Following the death of comedy promoter/compere Alan Seaman last week, his friend and fellow performer Kev Sutherland has written this obituary below. Click here for further tributes.
"Our good friend Alan has died, unexpectedly, at the age of just 64. Comedy lovers will know him as the promoter and compere of comedy shows in Leicestershire at various locations, usually under the banner of Ship Of Fools comedy. As well as being each other’s Best Men at our weddings, our association together went back many years, including us running one of Leicester's earliest comedy clubs.
It was an unimaginable forty years ago that he and I started performing comedy together. We met, he and I and my wife to be Heather, in 1984, as contributors to BBC Radio Leicester's youth programme Primetime. This weekly show gave a break to a number of talents who went on to become professional broadcasters. Alan and I specialised in comedy and, though he also busied himself reviewing and interviewing bands when he got the chance, it was comedy sketches that became our most popular contributions.

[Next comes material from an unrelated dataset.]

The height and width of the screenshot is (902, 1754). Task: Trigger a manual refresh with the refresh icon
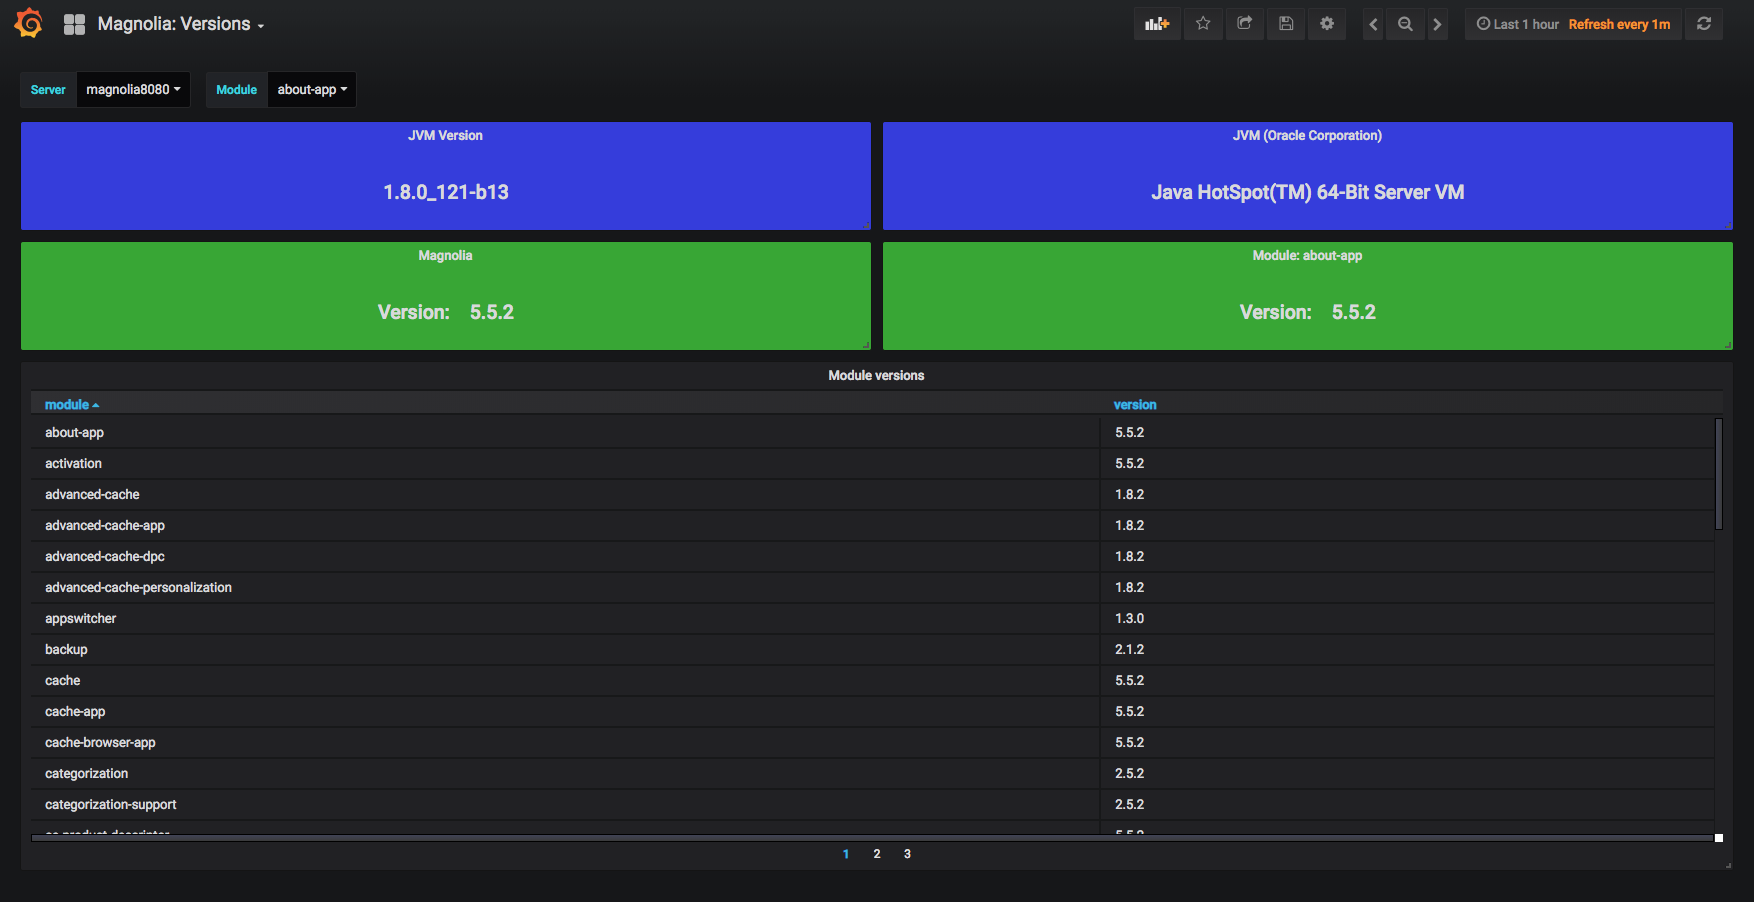(1704, 23)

We got the chance to take our ideas to the live stage when we discovered a comedy club that was being run above The Magazine pub in Newarke Street. When he and I started doing stand up slots, at what was then called The Magazine Jokespace (a play on the name of the neighbouring Magazine Workspace), run by actors from the Phoenix Theatre across the road, we both disguised ourselves as characters. I was comedy policeman PC Bharsted, and Alan was bespectacled insurance clerk John Dull.
The John Dull character was inspired by Alan's then day job, working as an insurance clerk for Norwich Union, a job that linked him, nominally, to his native Fakenham in Norfolk. Though he and his family had moved to Leicester when Alan was a schoolboy, he would regularly return to Norfolk. Indeed one of the shows he went on to perform at the Leicester Comedy Festival in the 2000s was entitled Normal For Norfolk. He and his wife Sonia had, in recent years following the death of his parents, bought a house in Kings Lynn to do up.
After performing stand up comedy for a while in Leicester, Alan and I ventured out into the then nascent comedy circuit. The listings in Time Out still classed it as Alternative Cabaret and we travelled to art centres and pubs across the Midlands, on bills that would regularly include folk acts and poetry, pure comedy nights being a rarity, as well as dipping our toes into the London scene.
It was in 1987 that Alan and I took over the running of the comedy club at the Magazine, renaming it The Monkhouse. An image of Bob Monkhouse, from an advert in a 1950s Eagle comic, was our logo. Bob had nothing to do with the club, having been chosen as an ironic example of precisely the sort of comedy we thought we were providing an alternative to, and I doubt he ever heard of our existence. Don’t look for it, it’s not there any more, the pub being demolished in the 1990s to make way for new Court and office buildings.
Alan did most of the work, namely booking the acts, who included early gigs by Jo Brand (then The Sea Monster), Patrick Marber, Mark Lamarr, Frank Skinner and many more. They would regularly sleep on the floor of his house in Markfield after the show. My main responsibility was designing the posters, which I ran off on the photocopier at work. In those days before social media, that and word of mouth was the only publicity we had. The monthly shows were regular sellouts. When I moved away in 1989, Alan kept the club going, and maintained his efforts as a promoter and performer.
Though we lived in different parts of the country, Alan and I continued to collaborate through the 90s, on comic strips including the UT music parody in Sounds magazine, and in a range of humour magazines. Heather and I have kept in touch with Alan, Sonia and the kids ever since. I was a mystifying choice of Godfather to their eldest, Kate, a role which I doubt I've done justice to. I returned to play at Alan's shows at The Looking Glass on Narborough Road and Ha Ha Comedy in Market Harborough in recent years.
We were very very lucky to be able to visit him in hospital when he’d got the news of his illness. He described it as an “aggressive cancer”, which had come upon him very quickly and he knew he didn’t have long. We are so sad at the loss of him, and give all our love to Sonia and the kids. He kept giving to comedy right to the end. Nice work, Uncle Anal."